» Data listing
+ + + + + + +

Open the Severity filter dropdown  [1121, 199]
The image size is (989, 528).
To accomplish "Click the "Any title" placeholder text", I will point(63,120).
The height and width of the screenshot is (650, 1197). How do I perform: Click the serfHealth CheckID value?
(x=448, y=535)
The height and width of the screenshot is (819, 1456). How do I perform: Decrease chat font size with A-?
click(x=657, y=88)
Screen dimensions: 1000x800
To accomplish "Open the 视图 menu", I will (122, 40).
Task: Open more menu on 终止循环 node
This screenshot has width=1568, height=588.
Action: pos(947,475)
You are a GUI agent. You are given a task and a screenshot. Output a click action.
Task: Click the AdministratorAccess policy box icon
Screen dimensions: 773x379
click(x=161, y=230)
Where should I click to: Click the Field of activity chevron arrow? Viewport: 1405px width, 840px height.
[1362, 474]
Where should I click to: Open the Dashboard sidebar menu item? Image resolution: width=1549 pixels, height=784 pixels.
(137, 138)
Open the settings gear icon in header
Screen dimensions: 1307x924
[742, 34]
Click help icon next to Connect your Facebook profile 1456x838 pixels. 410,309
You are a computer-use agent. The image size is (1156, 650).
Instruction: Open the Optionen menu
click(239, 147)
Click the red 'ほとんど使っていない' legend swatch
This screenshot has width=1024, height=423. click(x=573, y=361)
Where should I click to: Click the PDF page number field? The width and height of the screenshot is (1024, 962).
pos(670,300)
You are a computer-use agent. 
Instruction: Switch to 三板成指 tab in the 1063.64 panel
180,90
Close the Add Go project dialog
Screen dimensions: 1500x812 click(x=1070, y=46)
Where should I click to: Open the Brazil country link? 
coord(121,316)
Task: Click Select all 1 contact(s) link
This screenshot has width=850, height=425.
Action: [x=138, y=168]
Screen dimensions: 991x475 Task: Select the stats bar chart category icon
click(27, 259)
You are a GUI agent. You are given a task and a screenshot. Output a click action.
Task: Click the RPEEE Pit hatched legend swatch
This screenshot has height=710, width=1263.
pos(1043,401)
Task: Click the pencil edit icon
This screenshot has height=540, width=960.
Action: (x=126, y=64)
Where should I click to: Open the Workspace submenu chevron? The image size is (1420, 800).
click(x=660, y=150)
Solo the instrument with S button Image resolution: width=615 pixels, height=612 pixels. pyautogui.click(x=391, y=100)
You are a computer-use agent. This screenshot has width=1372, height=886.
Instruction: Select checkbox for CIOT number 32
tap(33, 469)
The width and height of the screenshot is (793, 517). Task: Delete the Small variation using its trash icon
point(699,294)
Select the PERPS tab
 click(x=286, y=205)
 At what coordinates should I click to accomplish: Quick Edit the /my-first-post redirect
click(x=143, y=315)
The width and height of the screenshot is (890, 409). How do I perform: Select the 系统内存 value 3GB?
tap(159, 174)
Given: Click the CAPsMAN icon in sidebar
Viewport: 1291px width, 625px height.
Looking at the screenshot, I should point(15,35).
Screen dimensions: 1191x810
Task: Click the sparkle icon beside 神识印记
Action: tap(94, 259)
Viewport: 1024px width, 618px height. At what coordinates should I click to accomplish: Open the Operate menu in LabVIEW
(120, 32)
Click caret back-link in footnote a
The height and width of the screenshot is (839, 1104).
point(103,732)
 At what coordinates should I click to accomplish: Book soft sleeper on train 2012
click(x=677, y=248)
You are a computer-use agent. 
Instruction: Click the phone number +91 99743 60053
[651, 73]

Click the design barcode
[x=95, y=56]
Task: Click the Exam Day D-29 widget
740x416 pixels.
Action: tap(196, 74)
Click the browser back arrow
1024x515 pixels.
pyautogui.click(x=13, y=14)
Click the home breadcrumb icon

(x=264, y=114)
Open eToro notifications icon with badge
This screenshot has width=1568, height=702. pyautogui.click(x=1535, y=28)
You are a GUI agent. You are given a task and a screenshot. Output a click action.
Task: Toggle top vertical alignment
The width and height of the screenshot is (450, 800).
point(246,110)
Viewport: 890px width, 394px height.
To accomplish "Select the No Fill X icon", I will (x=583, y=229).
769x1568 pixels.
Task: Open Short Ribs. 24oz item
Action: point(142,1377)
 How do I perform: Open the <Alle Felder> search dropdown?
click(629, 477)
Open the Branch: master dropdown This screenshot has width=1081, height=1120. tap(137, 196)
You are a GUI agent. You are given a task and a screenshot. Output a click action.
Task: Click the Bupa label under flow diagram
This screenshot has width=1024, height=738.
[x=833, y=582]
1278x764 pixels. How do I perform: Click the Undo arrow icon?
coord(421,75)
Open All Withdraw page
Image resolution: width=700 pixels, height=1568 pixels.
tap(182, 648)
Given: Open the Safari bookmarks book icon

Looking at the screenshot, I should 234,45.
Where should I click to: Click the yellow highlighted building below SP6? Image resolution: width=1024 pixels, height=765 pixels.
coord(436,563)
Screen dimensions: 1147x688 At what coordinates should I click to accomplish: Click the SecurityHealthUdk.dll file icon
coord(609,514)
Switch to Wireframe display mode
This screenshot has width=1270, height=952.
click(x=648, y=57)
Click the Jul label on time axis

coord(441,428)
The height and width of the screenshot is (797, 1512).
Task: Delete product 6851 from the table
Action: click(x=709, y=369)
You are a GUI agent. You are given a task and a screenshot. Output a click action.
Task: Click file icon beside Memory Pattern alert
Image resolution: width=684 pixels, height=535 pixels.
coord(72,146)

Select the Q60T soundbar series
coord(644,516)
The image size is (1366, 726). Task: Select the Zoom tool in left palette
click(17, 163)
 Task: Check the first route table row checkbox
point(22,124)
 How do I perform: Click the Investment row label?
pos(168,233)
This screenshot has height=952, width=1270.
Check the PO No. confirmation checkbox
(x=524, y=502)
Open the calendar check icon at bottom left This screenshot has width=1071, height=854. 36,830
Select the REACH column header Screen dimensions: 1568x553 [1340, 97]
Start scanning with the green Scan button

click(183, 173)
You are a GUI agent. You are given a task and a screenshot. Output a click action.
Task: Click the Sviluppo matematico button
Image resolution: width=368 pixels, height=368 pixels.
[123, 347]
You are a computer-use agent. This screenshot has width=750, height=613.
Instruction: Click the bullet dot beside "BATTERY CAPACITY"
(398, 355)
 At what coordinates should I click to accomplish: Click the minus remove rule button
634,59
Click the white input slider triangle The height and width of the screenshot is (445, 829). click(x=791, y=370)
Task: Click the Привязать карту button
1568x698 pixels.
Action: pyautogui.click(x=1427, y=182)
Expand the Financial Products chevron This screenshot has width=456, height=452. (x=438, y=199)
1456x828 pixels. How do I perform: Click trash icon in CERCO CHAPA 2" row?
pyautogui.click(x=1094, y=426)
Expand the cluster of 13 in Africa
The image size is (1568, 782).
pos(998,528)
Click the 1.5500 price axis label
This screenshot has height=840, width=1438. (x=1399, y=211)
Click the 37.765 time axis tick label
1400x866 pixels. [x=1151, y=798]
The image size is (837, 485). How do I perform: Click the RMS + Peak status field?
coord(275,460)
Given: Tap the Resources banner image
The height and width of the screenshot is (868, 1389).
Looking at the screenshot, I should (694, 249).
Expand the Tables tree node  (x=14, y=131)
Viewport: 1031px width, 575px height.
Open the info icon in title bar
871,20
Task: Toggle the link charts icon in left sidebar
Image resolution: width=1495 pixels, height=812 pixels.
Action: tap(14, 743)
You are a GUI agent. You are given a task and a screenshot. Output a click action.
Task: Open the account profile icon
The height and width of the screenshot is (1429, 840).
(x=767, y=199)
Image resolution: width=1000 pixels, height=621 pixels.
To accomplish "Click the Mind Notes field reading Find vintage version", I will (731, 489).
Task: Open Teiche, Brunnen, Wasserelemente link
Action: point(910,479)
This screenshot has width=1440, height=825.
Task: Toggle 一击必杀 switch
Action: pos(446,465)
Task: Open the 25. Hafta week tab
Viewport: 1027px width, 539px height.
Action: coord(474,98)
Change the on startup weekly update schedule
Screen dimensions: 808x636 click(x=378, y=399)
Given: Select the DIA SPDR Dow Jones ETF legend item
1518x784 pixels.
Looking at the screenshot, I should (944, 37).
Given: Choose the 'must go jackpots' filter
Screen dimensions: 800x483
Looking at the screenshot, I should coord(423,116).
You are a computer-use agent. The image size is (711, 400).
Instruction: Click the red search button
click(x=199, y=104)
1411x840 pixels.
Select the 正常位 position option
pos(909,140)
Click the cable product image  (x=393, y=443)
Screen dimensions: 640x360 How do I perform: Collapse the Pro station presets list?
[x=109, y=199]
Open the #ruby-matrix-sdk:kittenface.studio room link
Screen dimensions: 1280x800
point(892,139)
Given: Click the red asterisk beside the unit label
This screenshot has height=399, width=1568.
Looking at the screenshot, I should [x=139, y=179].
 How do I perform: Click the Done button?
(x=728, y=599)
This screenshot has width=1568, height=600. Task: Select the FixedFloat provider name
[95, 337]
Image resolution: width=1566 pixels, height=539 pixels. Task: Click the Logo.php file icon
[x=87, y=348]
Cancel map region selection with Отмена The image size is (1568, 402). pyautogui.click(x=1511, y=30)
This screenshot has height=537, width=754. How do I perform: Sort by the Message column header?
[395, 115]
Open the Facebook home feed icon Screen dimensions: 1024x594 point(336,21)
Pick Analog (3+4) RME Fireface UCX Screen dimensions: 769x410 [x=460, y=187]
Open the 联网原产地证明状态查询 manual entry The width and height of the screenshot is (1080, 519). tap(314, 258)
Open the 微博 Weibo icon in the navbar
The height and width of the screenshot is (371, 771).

+ + + + + + +

» Job
Could you transcribe the lines of the material above verbatim, starting at the line that contains "Image resolution: width=1566" and ending after the line that contains "Pick Analog (3+4)"?

» Reply
Image resolution: width=1566 pixels, height=539 pixels. Task: Click the Logo.php file icon
[x=87, y=348]
Cancel map region selection with Отмена The image size is (1568, 402). pyautogui.click(x=1511, y=30)
This screenshot has height=537, width=754. How do I perform: Sort by the Message column header?
[395, 115]
Open the Facebook home feed icon Screen dimensions: 1024x594 point(336,21)
Pick Analog (3+4) RME Fireface UCX Screen dimensions: 769x410 [x=460, y=187]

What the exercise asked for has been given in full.